Expressions of More Selectivity
Hunters are more selective than ever before. That holds true in many ways, but especially for pulling the trigger.
“Some of the most compelling numbers are days spent afield by deer hunters,” Pinizzotto said. “According to a 2018 National Shooting Sports Foundation (NSSF) report titled Hunting in America: An Economic Force for Conservation, deer hunters accounted for 115 million of the 184 million days hunting all species. That’s 63% of all hunting and 70% of all hunters pursue deer. In the earlier days, most hunters traveled to camp with a group of friends for a day or two of hunting. Today’s hunter is much more selective and puts in significantly more time.
“Hunters are a lot more selective, and most don’t reach bag limits,” Pinizzotto said. “That’s unfortunate. I think population management is suffering as a result. A higher percentage of hunters focus on killing particular mature bucks and pass on opportunities at does. Outfitters who consume significant areas of good hunting land struggle with getting clients to participate in broader population management. This led to the Buffalo County, Wisconsin, Deer Advisory Council calling for a moratorium on killing bucks for the 2019 season. Ultimately, the idea didn’t fly, but those are the types of conversations happening around the country. That’s a long way of saying I believe hunters are under-consuming the resource. I recognize we all enjoy seeing a lot of deer while hunting, but if you’re seeing a lot of deer every time out, there are likely too many.”
In other words, we’re shooting less deer. As Pinizzotto said, that can be attributed to more selectivity. But it’s also because there are fewer of us.
Hunters Are Fading Away
The saddest — and most sobering — change is that there are fewer of us. According to the NDA, hunter numbers peaked in the early 1980s (17 million) and have been declining ever since.
“The U.S. Fish and Wildlife Service produces a comprehensive report every five years that shows hunting participation has, unfortunately, been declining since the 1980s,” Frederick said. “As you know, hunting license sales produce critical funding each year for wildlife conservation and habitat restoration (supporting game and non-game species).

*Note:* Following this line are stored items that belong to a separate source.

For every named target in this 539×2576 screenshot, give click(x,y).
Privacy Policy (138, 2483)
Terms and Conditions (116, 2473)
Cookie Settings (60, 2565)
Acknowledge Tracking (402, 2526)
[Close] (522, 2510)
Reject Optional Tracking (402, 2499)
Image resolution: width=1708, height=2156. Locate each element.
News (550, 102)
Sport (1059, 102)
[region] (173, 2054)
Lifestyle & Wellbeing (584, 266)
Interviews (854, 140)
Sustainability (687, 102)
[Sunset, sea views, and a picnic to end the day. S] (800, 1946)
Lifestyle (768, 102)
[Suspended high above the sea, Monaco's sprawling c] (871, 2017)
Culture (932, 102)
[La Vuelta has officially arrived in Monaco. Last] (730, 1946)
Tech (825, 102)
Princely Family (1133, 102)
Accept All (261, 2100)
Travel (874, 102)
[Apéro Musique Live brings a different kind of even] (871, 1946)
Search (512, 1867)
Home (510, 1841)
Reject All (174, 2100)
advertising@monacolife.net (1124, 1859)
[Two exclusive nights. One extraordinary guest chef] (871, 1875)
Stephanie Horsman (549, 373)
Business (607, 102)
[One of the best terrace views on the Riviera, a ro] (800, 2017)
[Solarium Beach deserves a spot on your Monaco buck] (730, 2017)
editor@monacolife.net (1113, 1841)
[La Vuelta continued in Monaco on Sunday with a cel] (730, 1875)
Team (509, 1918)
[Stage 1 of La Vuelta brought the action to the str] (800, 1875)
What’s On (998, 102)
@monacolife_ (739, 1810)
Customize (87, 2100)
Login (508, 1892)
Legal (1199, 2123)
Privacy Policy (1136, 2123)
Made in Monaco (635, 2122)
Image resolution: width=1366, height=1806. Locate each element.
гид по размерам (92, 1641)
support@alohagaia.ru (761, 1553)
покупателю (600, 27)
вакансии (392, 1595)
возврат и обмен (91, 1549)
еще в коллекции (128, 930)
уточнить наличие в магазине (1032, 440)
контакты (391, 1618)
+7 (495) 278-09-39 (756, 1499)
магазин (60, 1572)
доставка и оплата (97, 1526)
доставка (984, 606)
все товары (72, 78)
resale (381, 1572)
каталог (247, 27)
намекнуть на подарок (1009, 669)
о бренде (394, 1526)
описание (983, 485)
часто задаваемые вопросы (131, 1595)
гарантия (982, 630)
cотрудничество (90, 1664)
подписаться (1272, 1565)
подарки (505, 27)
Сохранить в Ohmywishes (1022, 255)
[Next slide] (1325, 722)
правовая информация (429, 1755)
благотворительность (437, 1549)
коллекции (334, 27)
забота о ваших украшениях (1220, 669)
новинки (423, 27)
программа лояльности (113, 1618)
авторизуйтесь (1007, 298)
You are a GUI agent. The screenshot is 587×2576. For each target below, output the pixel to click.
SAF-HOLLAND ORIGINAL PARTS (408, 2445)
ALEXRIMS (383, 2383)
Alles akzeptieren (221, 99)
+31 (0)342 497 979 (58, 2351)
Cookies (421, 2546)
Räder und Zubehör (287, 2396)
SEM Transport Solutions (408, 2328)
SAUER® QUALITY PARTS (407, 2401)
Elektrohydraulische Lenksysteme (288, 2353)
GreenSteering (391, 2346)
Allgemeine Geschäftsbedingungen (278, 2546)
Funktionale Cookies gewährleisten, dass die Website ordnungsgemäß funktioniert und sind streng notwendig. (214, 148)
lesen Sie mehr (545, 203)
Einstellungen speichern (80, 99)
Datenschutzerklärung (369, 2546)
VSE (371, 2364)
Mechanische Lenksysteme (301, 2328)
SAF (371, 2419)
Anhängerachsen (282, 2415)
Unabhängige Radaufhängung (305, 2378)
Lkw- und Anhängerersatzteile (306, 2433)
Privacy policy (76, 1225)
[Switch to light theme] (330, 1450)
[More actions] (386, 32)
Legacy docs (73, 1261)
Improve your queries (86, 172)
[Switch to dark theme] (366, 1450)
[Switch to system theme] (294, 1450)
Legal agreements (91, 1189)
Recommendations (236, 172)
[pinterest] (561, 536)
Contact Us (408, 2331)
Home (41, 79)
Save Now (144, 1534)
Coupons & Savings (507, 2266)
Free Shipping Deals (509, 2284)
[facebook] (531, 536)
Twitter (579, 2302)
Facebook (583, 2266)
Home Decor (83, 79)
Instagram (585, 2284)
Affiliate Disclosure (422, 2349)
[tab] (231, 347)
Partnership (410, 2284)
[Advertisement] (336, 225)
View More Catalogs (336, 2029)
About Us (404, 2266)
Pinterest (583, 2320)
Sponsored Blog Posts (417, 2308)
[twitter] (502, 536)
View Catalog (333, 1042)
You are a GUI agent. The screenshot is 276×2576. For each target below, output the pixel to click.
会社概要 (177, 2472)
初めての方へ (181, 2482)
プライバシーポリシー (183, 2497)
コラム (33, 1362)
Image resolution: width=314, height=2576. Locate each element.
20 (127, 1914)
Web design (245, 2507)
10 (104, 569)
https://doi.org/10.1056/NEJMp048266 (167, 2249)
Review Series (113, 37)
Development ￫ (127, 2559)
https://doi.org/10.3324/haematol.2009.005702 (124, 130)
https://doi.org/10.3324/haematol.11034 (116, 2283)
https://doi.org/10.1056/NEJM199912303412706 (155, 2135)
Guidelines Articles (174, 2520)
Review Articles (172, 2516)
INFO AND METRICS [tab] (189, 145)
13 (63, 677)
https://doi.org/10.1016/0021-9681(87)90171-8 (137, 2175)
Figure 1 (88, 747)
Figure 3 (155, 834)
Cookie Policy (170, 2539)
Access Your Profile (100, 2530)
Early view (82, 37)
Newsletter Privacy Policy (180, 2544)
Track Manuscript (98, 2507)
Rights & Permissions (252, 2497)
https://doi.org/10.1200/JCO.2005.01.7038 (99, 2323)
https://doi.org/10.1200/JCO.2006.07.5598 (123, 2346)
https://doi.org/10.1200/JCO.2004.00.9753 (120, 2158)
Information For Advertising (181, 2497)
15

Hunter expenditures generate billions of dollars annually for the national economy and support hundreds of thousands of jobs — all of which supports conservation efforts.”
Hunters are leaving in droves.
“According to the U.S. Fish and Wildlife Service, there were about 14.1 million hunters in 1991. There were 11.5 million in 2016,” Pinizzotto said. “In 1991, 7.3% of adults hunted. Now, it’s down to 4.4%.”
How to we reverse this? Effort. And that’s something most hunters aren’t giving enough of. We have to do more.
“There is a significant R3 effort (recruitment, retention, and reactivation) from state agencies and NGOs around the country to help reverse this trend,” Frederick continued. “Many state legislatures and state agencies are also taking strong measures to reduce various impediments to recruiting or retaining new hunters (lessening minimum age restrictions, increasing length of hunter apprentice licenses, increasing Sunday hunting opportunities, etc.). Additionally, there is a growing movement focused on providing healthy and organic food through the Locavore movement.”
These are all great things. But it takes grassroots-level dedication to make a true impact. We all must introduce new people to hunting, and we must do that every year with commitment and tenacity.
If we don’t, we won’t have to worry about how the deer hunter has changed for much longer because there won’t be any left.